Dataset entries:
-------------------------

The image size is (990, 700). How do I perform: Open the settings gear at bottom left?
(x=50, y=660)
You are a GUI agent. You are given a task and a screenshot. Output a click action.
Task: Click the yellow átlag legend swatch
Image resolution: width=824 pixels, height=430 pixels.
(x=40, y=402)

-------------------------

#### [To do]
No lines before the one containing "You are a GUI" belong in the answer; write out that line and each one after it exactly, through the end of the records.

#### [Output of the task]
You are a GUI agent. You are given a task and a screenshot. Output a click action.
Task: Click the yellow átlag legend swatch
Image resolution: width=824 pixels, height=430 pixels.
(x=40, y=402)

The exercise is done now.